[Document extract]

= = = = =

The rest of this chapter is a pæan to the greatness of charity, often translated in later English editions as love — which is inferior for various reasons which we won't go into now; but here the text breaks off and becomes something rather different; a strange, nearly ominous prophecy. This parallels the older moment, another of the Bible's best parts, in the Book of Job, where God speaks to Job out of the whirlwind, and instead of giving any answers, replies to Job's questions with a barrage of questions of His own; questions which go to prove only that Job knows little or nothing; that he knows, as Paul has it, in part. But one of these questions is more than just dismissive:

Where wast thou when [...] all the sons of God shouted for joy?

This does tell us something, something startling and profound: that, despite Job's suffering and doubt, when the sons of God beheld the world in the morning light of creation, it was a joy unto them — and why this should be, the origin of this other joy, is clearly something that Job knows nothing about.

That is: there is a great secret. We do not know this secret: but we will know it. In the Old Testament, that last part, the promise, is left implied, a groping thing; but in the New Testament, Paul says it outright. We, too, are the sons of God: and one day we will shout for joy.

* * *

I am not the only one whom this passage has struck with singular power; on the contrary, it seems to have been equally effective these whole two thousand years. Any number of books are named after it, or make reference to it (as for instance Horselover Fat's A Scanner Darkly); uncountable sermons, speeches and addresses have made use of it. It is a treasure in Greek, in Latin, and also in English. It is good for everything, and every occasion, from the physicist who intones it on discovering a new particle, to the schizophrenic muttering it while taping an incoherent screed to an outdoor fuse-box.

= = = = =

[Provided information]
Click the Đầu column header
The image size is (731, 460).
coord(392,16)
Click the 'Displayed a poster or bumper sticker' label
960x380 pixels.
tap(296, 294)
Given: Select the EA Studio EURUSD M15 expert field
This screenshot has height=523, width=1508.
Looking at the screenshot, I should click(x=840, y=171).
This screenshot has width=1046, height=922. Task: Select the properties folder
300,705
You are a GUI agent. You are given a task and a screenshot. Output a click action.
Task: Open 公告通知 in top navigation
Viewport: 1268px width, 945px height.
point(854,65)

= = = = =

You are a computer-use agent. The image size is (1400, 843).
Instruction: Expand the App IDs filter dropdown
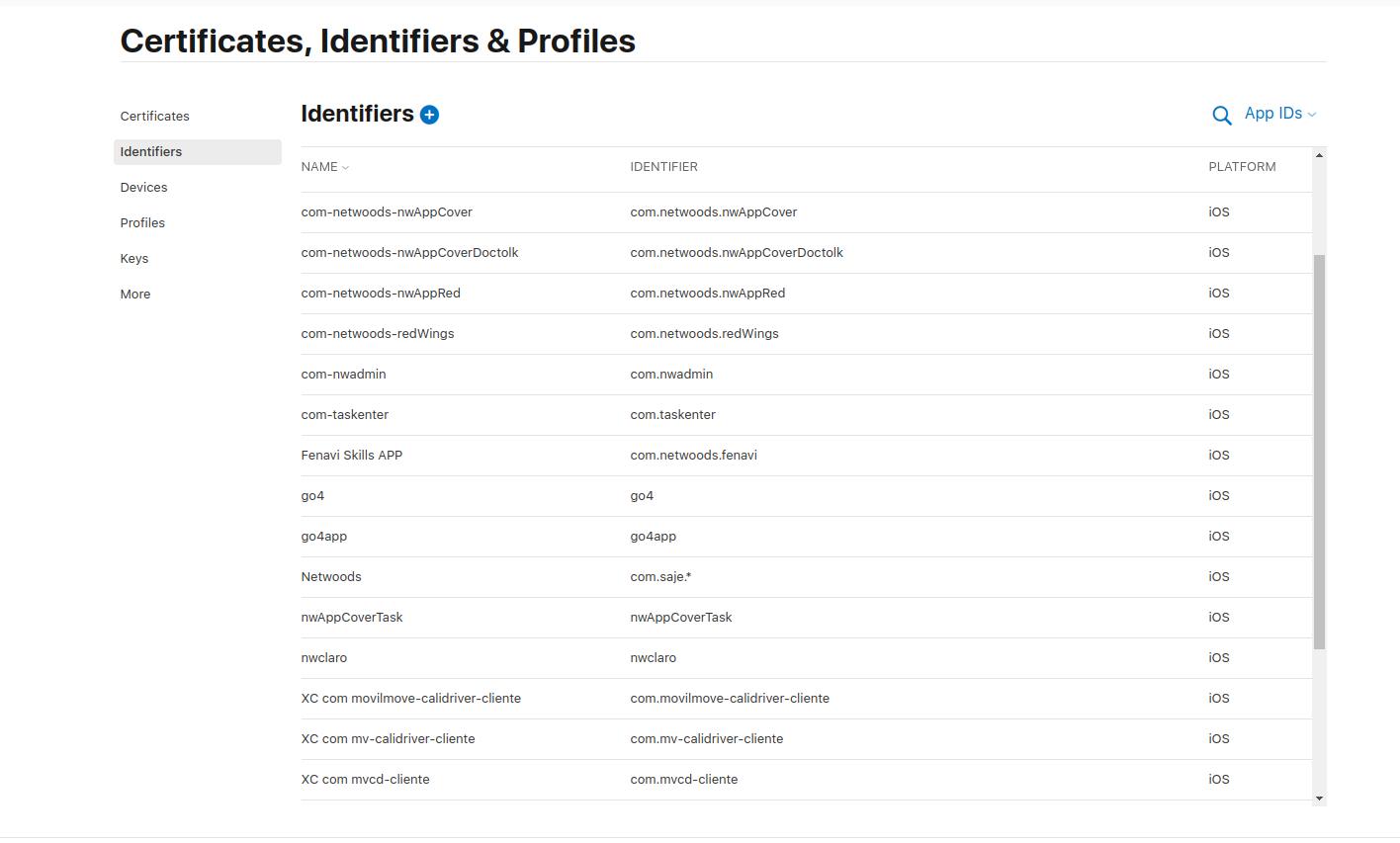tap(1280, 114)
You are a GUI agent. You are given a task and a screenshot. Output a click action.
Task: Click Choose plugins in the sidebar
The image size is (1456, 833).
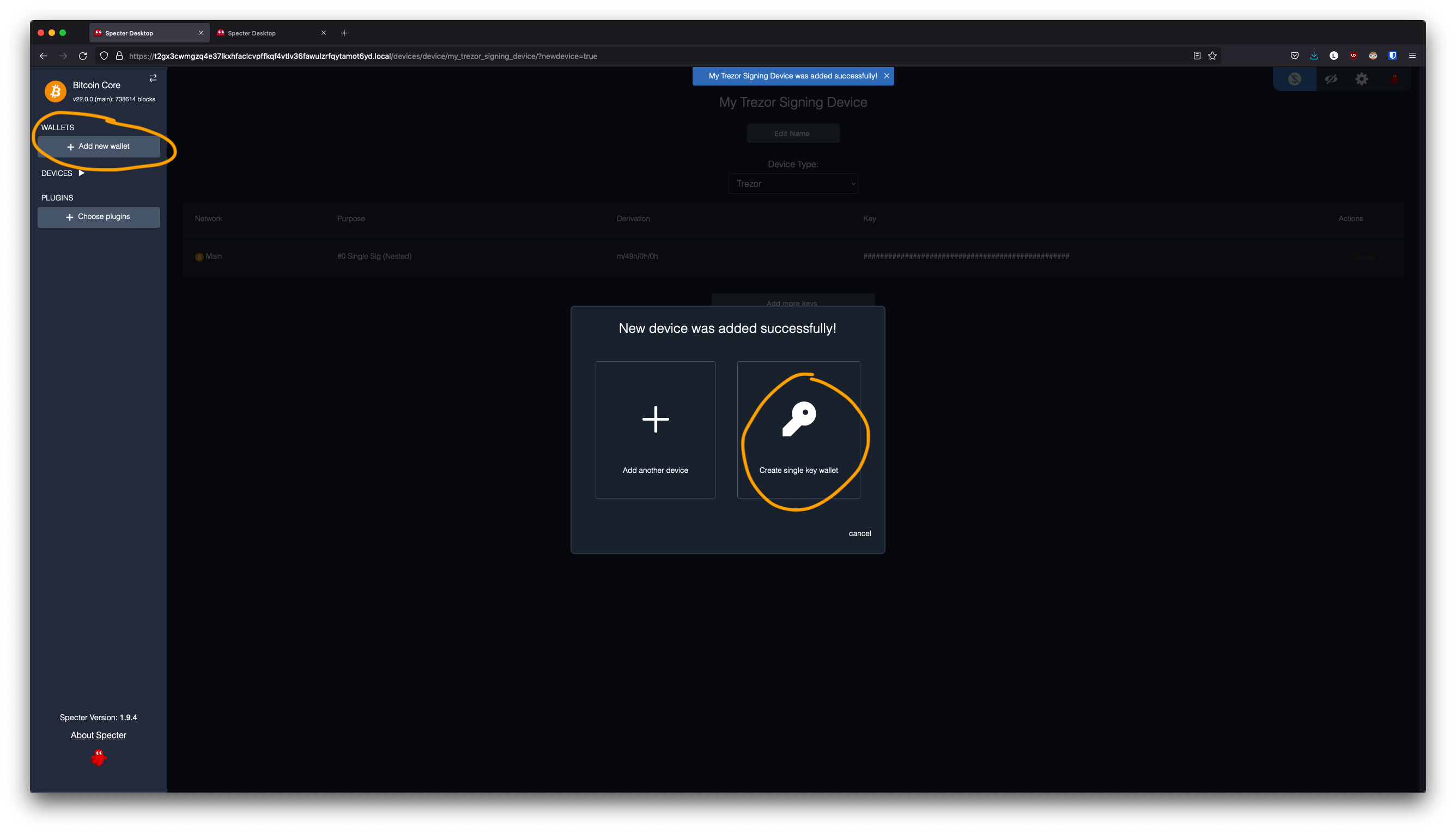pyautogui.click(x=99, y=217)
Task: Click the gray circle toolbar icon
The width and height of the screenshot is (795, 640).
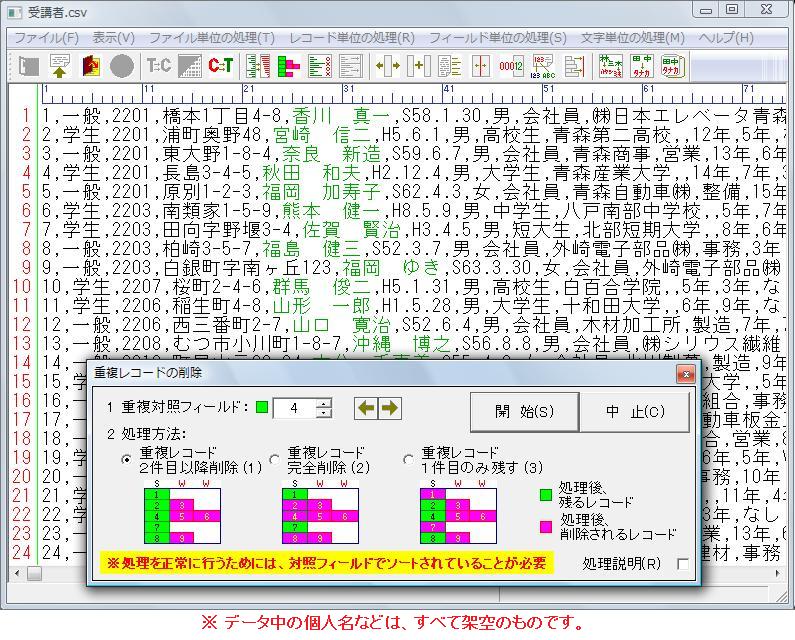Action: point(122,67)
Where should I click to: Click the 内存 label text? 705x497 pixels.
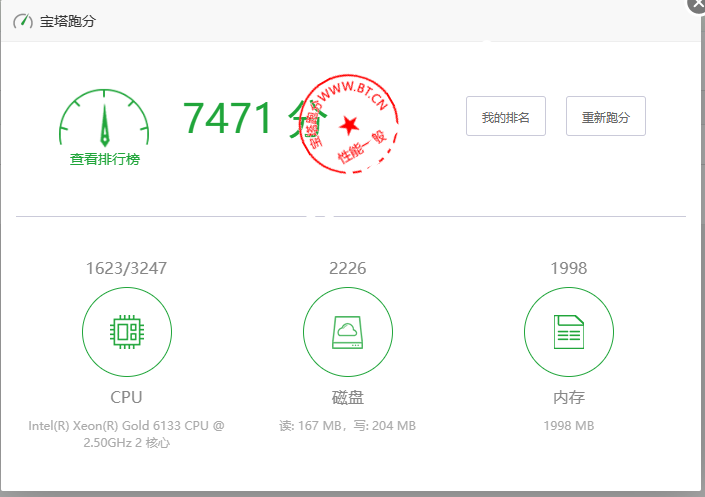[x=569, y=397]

= = = = =

[Exercise requirements]
• a. Rewrite the essay on the Bible passage starting at "That is: there" and ending at "shout for joy.", replacing "secret" with "mystery".
• b. Continue the essay on the Bible passage from its final sentence.
The data has no connection to the essay on the Bible passage.

[The answers]
• a.
That is: there is a great mystery. We do not know this mystery: but we will know it. In the Old Testament, that last part, the promise, is left implied, a groping thing; but in the New Testament, Paul says it outright. We, too, are the sons of God: and one day we will shout for joy.

• b.
Through a Glass, Darkly
George S. Patton, Jr.

Through the travail of the ages,
Midst the pomp and toil of war,
Have I fought and strove and perished
Countless times upon this star.

In the form of many people
In all panoplies of time
Have I seen the luring vision
Of the Victory Maid, sublime.

I have battled for fresh mammoth,
I have warred for pastures new,
I have listed to the whispers
When the race trek instinct grew.

I have known the call to battle
In each changeless changing shape
From the high souled voice of conscience
To the beastly lust for rape.

I have sinned and I have suffered,
Played the hero and the knave;
Fought for belly, shame, or country,
And for each have found a grave.

I cannot name my battles
For the visions are not clear,
Yet, I see the twisted faces
And I feel the rending spear.

Perhaps I stabbed our Savior
In His sacred helpless side.
Yet, I've called His name in blessing
When after times I died.

In the dimness of the shadows
Where we hairy heathens warred,
I can taste in thought the lifeblood;
We used teeth before the sword.

While in later clearer vision
I can sense the coppery sweat,
Feel the pikes grow wet and slippery
When our Phalanx, Cyrus met.

Hear the rattle of the harness
Where the Persian darts bounced clear,
See their chariots wheel in panic
From the Hoplite's leveled spear.

See the goal grow monthly longer,
Reaching for the walls of Tyre.
Hear the crash of tons of granite,
Smell the quenchless eastern fire.

Still more clearly as a Roman,
Can I see the Legion close,
As our third rank moved in forward
And the short sword found our foes.

Once again I feel the anguish
Of that blistering treeless plain
When the Parthian showered death bolts,
And our discipline was in vain.

I remember all the suffering
Of those arrows in my neck.
Yet, I stabbed a grinning savage
As I died upon my back.

Once again I smell the heat sparks
When my Flemish plate gave way
And the lance ripped through my entrails
As on Crecy's field I lay.

In the windless, blinding stillness
Of the glittering tropic sea
I can see the bubbles rising
Where we set the captives free.

Midst the spume of half a tempest
I have heard the bulwarks go
When the crashing, point blank round shot
Sent destruction to our foe.

I have fought with gun and cutlass
On the red and slippery deck
With all Hell aflame within me
And a rope around my neck.

And still later as a General
Have I galloped with Murat
When we laughed at death and numbers
Trusting in the Emperor's Star.

Till at last our star faded,
And we shouted to our doom
Where the sunken road of Ohein
Closed us in it's quivering gloom.

So but now with Tanks a'clatter
Have I waddled on the foe
Belching death at twenty paces,
By the star shell's ghastly glow.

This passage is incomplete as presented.